General Amir Ali Hajizadeh, head of the Revolutionary Guards aerospace division, said engineers were in the final stages of decoding data from the Sentinel aircraft, which came down in December near the Afghan border, Mehr news agency reported.

Iran said the unmanned aircraft was shot down, but Washington disputes that and says the security systems mean Iran is unlikely to get valuable information from the Lockheed Martin Corp (LMT.N) drone.

"The Americans should be aware to what extent we have infiltrated the plane," Fars news agency quoted Hajizadeh as saying. "Our experts have full understanding of its components and programmes."

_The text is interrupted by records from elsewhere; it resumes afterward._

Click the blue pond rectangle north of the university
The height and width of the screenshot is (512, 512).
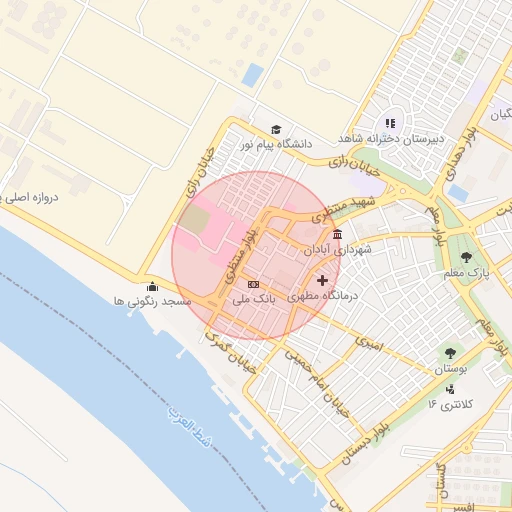[253, 75]

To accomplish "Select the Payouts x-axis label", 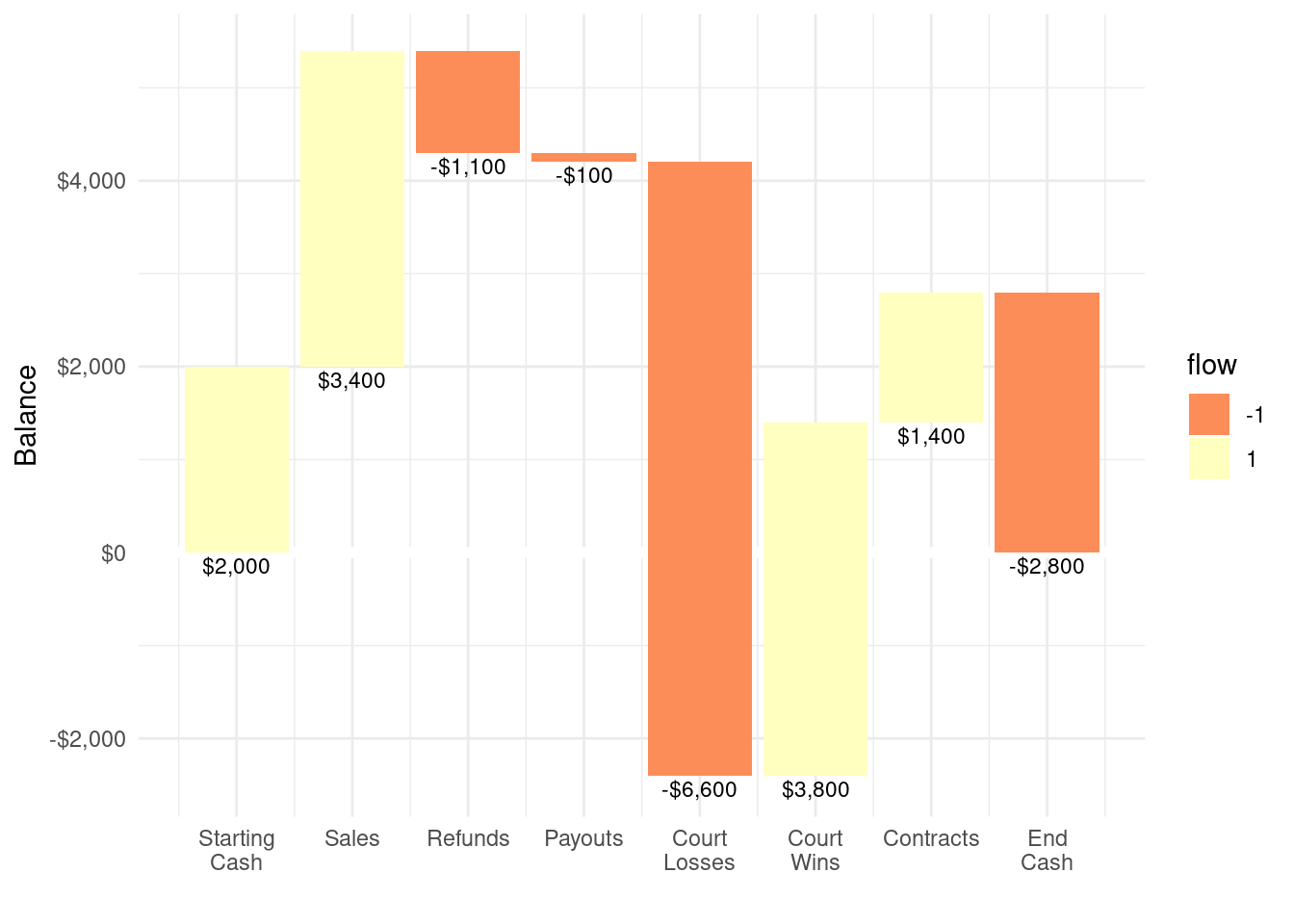I will 583,838.
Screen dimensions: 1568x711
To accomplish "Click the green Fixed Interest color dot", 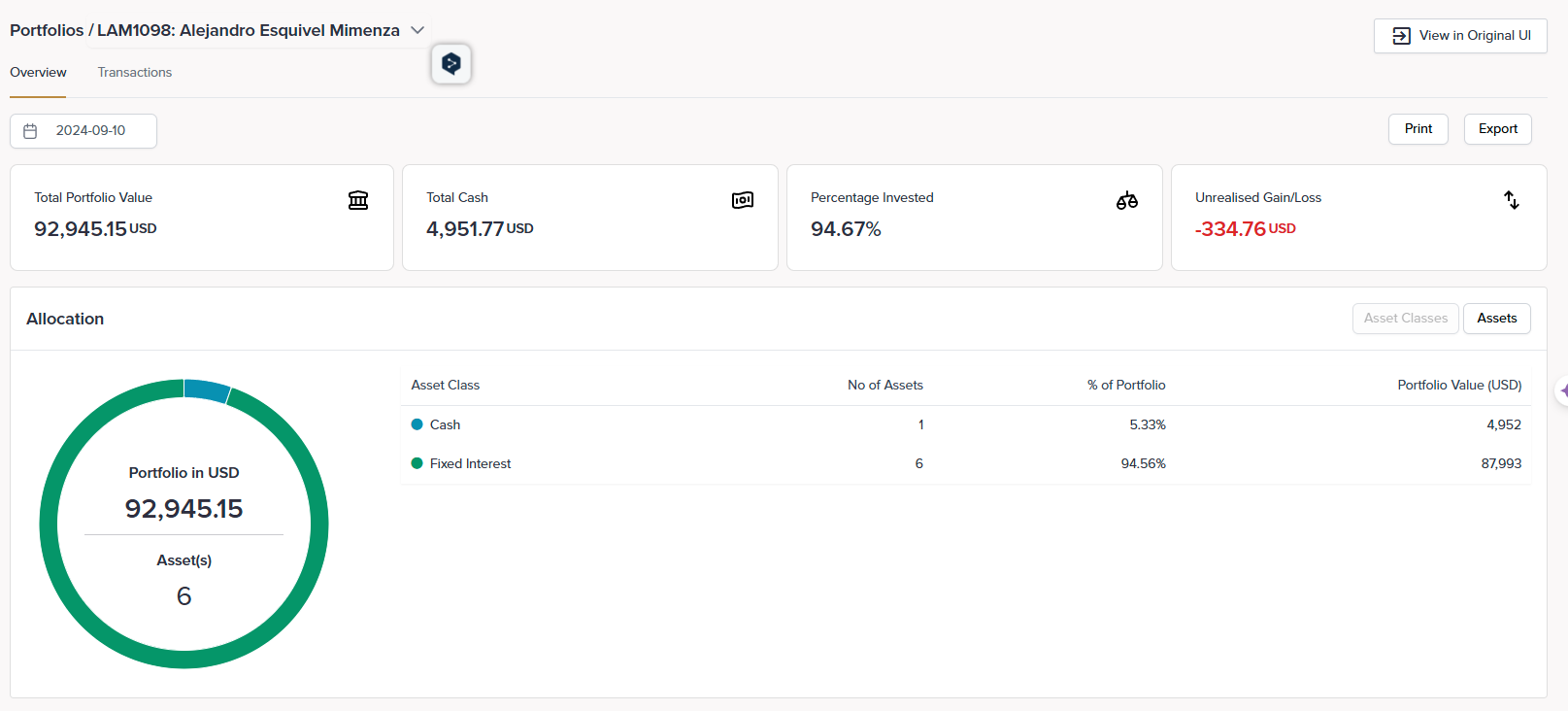I will coord(417,463).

Iran's military regular announces defence and engineering developments, but some analysts are sceptical as to how reliable those reports are.

U.S. Senator Joe Lieberman, a member of the Armed Services Committee, voiced his own doubts.

"There's a history here of Iranian bluster, particulary now when they're on the defensive because of o ur economic sanctions against them," Lieberman said in a television interview.

The RQ-170 Sentinel has been widely used since 2010 in Afghanistan and Pakistan. It played a role in the raid in which Osama bin Laden was killed last year, analysts say.

An Iranian defence official said recently that Tehran has received numerous requests for information on the craft and that China and Russia have shown most interest.

The loss of the plane sparked some concerns that sophisticated technology could fall into the hands of countries developing their own unmanned planes. The main worry centres on the special coatings on the craft's surface.